Czy może się zdarzyć, że farmakoterapia nie zadziała? Co wtedy?

Jeśli leczenie nie jest wystarczające, to w części przypadków sięgamy po leczenie zabiegowe. Podczas koronarografii sprawdzamy stan naczyń wieńcowych, jeżeli stwierdzamy zwężenie to istnieje możliwość udrożnienia takiej tętnicy poprzez założenie stentu. Przy bardzo zaawansowanej miażdżycy robimy operację pomostowania wieńcowego, czyli zakładamy tzw. bajpasy.

Ale trzeba podkreślić, że leczenie zabiegowe jest możliwe tylko wtedy, gdy przyczyną zwężenia tętnicy doprowadzającej krew do serca jest blaszka miażdżycowa. Jeśli dławica spowodowana jest obkurczaniem się tętnicy albo uszkodzeniem najmniejszych tętniczek w mięśniu sercowym, leczenie zabiegowe nie jest możliwe i może polegać tylko na zmianie stylu życia i leczeniu farmakologicznym.

Powiedzmy więc jeszcze raz: na czym ta zmiana ma polegać?

Zaczynamy prowadzić higieniczny tryb życia, czyli dbamy o regularny sen, co najmniej 7-8 godzin na dobę, unikamy dymu tytoniowego i to zarówno w postaci palenia czynnego – i dotyczy to wszystkich dostępnych na rynku preparatów, także e-papierosów i tzw. „podgrzewaczy” tytoniu, jak i biernego – czyli przebywania z palaczami w pomieszczeniach zamkniętych. Zmieniamy sposób żywienia: jemy   regularnie, często małe posiłki, nie tłusto, pilnujemy spożywanych kalorii, jemy dużo warzyw i owoców. I wreszcie zaczynamy uprawiać sport. Zawsze warto skonsultować to z lekarzem, ale przyjmuje się, że optymalna ilość aktywności fizycznej to minimum 150 minut tygodniowo, czyli 20-30 minut dziennie. Ważne, aby był to regularny wysiłek, który powoduje co najmniej lekką zadyszkę. I wreszcie – jeśli dotąd nie braliśmy tego na poważnie – zaczynamy dbać o wyrównanie parametrów wpływających na powstawanie choroby wieńcowej czyli regularnie mierzymy ciśnienie, badamy poziomu cholesterolu i cukru we krwi i przyjmujemy leki według zaleceń lekarza.

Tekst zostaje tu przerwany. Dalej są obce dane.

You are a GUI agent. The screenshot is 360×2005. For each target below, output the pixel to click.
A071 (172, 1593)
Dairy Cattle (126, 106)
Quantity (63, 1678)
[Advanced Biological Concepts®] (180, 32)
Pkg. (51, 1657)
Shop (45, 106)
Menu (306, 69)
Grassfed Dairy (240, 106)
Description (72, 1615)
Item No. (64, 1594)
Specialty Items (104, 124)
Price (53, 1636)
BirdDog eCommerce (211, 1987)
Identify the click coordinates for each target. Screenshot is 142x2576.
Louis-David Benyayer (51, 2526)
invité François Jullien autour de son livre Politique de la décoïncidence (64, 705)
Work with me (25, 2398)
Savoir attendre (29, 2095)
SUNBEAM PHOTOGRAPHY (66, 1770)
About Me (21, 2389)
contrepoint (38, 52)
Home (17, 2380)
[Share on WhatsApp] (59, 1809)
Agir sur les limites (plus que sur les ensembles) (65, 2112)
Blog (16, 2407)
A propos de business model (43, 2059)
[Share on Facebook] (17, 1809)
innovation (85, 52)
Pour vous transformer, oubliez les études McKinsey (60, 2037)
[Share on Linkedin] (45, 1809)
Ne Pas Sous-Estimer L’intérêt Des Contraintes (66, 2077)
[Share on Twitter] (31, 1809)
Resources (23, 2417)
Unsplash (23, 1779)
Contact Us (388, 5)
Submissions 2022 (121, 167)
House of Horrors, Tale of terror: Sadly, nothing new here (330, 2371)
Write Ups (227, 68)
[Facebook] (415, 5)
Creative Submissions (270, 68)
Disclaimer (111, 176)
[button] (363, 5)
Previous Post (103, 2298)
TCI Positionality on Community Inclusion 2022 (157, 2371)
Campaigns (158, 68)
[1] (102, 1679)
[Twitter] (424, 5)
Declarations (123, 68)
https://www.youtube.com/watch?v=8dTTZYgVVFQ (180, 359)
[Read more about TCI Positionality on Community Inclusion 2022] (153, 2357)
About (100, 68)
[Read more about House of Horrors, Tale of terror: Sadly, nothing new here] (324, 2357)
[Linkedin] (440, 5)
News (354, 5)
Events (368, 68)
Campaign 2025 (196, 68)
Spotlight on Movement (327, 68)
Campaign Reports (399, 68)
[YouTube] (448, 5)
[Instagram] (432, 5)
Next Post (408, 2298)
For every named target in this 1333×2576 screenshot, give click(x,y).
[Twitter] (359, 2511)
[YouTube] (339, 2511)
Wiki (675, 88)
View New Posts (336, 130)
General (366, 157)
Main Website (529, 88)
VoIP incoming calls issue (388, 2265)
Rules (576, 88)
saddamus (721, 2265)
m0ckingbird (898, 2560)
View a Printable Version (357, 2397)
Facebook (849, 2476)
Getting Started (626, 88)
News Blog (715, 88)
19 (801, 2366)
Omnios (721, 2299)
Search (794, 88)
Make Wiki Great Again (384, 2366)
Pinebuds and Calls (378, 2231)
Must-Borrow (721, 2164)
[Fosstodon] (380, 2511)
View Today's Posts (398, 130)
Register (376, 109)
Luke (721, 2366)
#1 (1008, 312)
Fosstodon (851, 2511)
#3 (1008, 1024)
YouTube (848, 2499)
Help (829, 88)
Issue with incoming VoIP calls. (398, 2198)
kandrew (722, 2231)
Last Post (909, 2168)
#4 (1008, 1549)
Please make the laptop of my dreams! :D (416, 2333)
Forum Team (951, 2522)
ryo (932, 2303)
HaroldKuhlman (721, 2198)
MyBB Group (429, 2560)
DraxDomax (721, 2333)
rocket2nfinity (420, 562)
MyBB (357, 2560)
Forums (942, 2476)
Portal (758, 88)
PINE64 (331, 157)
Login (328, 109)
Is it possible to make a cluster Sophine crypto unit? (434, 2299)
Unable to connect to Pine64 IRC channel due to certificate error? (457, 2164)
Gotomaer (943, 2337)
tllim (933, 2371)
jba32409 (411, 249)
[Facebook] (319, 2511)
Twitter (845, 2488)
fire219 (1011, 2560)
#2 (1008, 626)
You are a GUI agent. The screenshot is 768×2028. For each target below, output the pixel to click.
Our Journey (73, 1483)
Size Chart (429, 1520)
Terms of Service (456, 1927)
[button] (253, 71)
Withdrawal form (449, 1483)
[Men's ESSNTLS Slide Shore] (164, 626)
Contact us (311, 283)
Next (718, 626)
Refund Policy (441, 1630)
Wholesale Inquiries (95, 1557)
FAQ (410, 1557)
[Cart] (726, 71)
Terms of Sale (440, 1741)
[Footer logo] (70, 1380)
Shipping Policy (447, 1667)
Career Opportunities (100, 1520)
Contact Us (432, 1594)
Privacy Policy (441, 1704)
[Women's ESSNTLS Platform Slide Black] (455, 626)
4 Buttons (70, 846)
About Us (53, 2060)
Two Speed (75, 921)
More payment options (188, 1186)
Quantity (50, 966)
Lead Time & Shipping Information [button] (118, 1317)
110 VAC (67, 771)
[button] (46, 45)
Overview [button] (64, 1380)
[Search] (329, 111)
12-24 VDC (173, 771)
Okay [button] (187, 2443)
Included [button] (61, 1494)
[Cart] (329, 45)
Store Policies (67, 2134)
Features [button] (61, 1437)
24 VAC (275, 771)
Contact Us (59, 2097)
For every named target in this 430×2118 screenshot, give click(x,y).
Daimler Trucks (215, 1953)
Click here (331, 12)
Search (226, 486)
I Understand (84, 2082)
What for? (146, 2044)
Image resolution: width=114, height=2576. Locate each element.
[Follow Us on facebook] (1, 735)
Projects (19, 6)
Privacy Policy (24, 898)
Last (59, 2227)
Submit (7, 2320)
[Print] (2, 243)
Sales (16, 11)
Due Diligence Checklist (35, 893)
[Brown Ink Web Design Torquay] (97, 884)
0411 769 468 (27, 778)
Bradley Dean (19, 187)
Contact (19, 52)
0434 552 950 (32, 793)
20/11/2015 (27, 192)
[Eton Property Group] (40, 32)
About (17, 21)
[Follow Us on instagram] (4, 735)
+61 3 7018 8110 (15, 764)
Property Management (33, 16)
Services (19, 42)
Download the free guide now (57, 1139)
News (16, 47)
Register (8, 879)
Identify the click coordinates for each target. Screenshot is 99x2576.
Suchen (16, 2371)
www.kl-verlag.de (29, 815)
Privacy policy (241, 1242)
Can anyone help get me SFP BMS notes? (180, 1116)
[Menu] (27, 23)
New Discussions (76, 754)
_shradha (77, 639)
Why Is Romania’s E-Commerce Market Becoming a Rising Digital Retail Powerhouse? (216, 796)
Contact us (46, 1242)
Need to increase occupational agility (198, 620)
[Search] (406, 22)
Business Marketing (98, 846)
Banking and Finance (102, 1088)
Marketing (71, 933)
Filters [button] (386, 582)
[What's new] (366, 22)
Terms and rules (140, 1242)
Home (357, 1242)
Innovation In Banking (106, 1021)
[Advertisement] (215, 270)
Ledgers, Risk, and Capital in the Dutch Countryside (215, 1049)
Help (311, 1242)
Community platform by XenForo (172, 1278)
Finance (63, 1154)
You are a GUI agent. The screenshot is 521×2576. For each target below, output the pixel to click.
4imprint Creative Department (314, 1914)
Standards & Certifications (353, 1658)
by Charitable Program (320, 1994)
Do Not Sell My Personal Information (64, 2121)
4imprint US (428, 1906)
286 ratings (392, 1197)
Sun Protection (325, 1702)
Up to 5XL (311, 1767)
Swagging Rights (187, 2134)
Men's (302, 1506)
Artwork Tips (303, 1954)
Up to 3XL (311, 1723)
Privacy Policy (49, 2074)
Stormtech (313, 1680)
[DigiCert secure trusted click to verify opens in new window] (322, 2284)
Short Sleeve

Zbliża się Światowy Dzień Serca, czego możemy życzyć naszym czytelnikom?  

Aby jak najwięcej się uśmiechali, bo dowiedziono, że pogodny sposób bycia sprawia, że mamy lepsze ciśnienie i jesteśmy bardziej odporni na choroby, a jeśli już jakieś nam się przytrafią – łatwiej się leczą. Może niech ten dzień będzie dla nas prawdziwym świętem, zróbmy sobie prezent i zbadajmy o siebie, wybierzmy się do lekarza, jeśli mamy jakikolwiek niepokojące objawy np. bóle w klatce piersiowej, górnej części jamy brzusznej lub ramionach, jeśli miewamy palpitacje czy kołatania serca, duszności, rozpieranie w klatce piersiowej i to nie tylko przy wysiłku fizycznym, ale także gdy siedzimy w fotelu. Zadbajmy o siebie, póki jest na to jeszcze czas.